[Task description] Look through the data below for the string "computer", and copy every line where it turns up.

[Task data]
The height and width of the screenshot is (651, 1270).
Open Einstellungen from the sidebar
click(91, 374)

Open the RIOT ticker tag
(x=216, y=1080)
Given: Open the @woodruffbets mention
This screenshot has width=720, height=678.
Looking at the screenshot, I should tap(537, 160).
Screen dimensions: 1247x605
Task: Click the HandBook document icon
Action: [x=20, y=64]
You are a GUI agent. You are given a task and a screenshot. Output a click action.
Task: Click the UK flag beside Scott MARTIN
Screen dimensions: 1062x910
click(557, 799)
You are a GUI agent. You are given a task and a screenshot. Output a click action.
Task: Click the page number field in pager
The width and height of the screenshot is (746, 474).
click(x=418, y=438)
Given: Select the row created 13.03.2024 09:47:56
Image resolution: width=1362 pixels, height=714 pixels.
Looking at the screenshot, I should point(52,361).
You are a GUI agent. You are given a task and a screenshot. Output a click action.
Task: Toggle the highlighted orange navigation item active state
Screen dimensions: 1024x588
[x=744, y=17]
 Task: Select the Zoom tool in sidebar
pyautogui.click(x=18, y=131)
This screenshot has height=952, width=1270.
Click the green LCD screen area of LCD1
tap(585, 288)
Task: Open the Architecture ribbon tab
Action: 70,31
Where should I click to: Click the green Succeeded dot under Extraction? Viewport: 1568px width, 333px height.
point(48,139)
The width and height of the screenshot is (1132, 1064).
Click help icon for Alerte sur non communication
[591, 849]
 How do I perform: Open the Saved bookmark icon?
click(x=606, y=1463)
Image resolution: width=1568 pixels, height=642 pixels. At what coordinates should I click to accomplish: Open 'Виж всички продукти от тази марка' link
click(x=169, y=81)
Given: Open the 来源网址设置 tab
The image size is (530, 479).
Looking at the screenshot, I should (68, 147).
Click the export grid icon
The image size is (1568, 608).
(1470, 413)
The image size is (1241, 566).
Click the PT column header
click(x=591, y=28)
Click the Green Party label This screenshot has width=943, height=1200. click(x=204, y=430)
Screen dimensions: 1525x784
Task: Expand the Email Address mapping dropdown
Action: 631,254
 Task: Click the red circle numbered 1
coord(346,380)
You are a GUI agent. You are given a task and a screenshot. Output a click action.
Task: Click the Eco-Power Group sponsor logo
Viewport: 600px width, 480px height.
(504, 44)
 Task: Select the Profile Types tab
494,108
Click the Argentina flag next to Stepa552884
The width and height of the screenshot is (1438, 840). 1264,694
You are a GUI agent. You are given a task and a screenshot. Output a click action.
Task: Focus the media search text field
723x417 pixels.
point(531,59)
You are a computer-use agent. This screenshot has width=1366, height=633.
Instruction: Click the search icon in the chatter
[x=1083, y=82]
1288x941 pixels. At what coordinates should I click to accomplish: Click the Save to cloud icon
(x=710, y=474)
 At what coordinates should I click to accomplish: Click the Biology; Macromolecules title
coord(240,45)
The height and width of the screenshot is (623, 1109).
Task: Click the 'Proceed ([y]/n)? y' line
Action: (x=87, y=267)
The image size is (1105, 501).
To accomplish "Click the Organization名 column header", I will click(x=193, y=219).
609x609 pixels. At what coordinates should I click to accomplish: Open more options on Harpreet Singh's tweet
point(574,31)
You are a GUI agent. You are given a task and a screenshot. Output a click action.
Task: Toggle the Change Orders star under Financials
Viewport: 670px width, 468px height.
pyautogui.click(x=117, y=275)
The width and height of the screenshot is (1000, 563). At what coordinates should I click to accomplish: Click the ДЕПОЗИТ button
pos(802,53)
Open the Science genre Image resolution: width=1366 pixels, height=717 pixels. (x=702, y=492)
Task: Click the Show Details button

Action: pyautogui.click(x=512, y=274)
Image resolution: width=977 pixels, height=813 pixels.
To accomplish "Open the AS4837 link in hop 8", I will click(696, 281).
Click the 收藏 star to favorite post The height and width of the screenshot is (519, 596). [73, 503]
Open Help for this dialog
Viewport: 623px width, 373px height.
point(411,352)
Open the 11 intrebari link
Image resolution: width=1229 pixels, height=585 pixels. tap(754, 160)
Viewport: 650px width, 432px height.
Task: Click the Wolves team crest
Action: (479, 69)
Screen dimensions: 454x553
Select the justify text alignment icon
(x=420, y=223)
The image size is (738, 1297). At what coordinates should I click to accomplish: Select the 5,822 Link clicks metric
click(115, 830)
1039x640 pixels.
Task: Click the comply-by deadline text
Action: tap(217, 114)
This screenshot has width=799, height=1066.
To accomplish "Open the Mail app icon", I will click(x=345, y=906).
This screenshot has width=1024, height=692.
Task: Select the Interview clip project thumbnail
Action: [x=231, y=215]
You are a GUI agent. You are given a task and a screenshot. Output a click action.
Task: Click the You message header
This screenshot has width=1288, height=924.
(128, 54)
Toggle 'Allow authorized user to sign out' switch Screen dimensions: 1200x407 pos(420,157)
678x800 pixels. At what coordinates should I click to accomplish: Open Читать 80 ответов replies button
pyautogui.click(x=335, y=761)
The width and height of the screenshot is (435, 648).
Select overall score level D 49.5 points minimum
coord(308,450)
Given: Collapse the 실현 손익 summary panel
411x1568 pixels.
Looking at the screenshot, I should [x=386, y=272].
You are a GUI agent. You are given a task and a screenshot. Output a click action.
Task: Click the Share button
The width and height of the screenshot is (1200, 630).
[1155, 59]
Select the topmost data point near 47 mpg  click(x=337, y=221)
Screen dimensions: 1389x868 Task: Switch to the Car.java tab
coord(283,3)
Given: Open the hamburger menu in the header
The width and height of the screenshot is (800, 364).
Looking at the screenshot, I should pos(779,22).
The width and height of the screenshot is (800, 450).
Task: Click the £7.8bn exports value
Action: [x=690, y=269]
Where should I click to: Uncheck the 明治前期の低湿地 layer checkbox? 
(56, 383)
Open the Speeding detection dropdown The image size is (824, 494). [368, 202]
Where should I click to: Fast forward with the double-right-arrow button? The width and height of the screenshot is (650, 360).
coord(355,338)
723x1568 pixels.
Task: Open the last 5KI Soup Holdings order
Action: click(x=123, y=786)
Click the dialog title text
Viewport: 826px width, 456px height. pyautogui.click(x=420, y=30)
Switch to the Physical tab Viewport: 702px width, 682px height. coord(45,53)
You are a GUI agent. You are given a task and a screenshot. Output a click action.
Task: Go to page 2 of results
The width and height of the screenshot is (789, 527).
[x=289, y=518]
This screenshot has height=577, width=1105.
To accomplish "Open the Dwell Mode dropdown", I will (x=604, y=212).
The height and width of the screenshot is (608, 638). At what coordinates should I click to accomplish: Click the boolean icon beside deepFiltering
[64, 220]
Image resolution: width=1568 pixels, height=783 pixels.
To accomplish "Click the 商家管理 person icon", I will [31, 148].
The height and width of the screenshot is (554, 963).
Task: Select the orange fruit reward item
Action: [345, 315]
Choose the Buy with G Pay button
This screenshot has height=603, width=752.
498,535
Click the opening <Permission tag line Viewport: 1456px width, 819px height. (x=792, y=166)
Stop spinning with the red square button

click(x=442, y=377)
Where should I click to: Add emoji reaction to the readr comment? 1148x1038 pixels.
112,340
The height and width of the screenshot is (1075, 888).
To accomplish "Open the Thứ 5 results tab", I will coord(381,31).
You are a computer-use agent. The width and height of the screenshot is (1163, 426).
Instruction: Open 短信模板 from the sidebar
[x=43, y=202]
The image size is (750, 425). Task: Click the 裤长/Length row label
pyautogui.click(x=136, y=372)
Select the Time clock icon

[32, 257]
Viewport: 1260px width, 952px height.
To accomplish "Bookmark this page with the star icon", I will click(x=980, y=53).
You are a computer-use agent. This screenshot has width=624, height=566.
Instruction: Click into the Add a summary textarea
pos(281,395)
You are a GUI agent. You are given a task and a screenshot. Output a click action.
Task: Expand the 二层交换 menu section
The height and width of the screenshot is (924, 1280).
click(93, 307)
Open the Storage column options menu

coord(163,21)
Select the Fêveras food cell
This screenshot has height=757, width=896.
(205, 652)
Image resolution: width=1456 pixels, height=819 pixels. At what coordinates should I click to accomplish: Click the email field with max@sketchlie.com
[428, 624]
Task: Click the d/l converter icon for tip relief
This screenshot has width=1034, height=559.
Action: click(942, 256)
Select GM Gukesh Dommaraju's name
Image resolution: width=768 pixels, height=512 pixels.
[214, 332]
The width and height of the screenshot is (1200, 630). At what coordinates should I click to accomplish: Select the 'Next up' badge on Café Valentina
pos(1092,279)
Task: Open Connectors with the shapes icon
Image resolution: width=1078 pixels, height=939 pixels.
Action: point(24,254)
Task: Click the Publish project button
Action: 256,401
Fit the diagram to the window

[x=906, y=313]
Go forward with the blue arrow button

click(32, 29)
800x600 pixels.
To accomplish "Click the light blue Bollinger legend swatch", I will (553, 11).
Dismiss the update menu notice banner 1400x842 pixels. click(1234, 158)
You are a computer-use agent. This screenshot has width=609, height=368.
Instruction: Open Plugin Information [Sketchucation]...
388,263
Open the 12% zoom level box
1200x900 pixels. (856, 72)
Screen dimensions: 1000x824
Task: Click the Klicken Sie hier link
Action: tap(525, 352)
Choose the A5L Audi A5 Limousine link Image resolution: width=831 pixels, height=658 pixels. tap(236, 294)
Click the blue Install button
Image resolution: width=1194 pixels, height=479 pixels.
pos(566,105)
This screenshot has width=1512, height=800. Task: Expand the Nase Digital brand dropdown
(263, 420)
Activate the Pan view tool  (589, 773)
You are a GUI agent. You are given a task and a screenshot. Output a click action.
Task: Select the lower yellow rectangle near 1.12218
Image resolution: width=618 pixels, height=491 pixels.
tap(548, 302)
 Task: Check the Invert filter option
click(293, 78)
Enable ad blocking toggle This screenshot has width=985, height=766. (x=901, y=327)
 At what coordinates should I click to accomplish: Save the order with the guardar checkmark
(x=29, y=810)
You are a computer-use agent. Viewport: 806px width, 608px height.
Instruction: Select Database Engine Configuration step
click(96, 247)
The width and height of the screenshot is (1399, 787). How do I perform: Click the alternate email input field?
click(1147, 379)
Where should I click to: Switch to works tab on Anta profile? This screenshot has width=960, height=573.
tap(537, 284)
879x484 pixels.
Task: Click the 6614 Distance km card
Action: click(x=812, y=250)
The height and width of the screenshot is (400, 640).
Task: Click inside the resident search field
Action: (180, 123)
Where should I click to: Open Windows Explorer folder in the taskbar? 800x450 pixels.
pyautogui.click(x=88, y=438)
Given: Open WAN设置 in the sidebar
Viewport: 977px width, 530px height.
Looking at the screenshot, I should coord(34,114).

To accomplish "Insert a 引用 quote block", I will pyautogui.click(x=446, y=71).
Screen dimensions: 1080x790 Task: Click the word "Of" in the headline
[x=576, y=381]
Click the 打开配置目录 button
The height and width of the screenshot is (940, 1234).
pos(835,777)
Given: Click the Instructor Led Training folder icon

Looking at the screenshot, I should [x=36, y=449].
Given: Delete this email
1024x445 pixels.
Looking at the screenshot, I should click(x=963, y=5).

[Solution to the problem]
You are a computer-use agent. This screenshot has width=1366, height=633.
You are a computer-use agent. The width and height of the screenshot is (1163, 426).
You are a computer-use agent. This screenshot has width=624, height=566.
You are a computer-use agent. This screenshot has width=609, height=368.
You are a computer-use agent. Viewport: 806px width, 608px height.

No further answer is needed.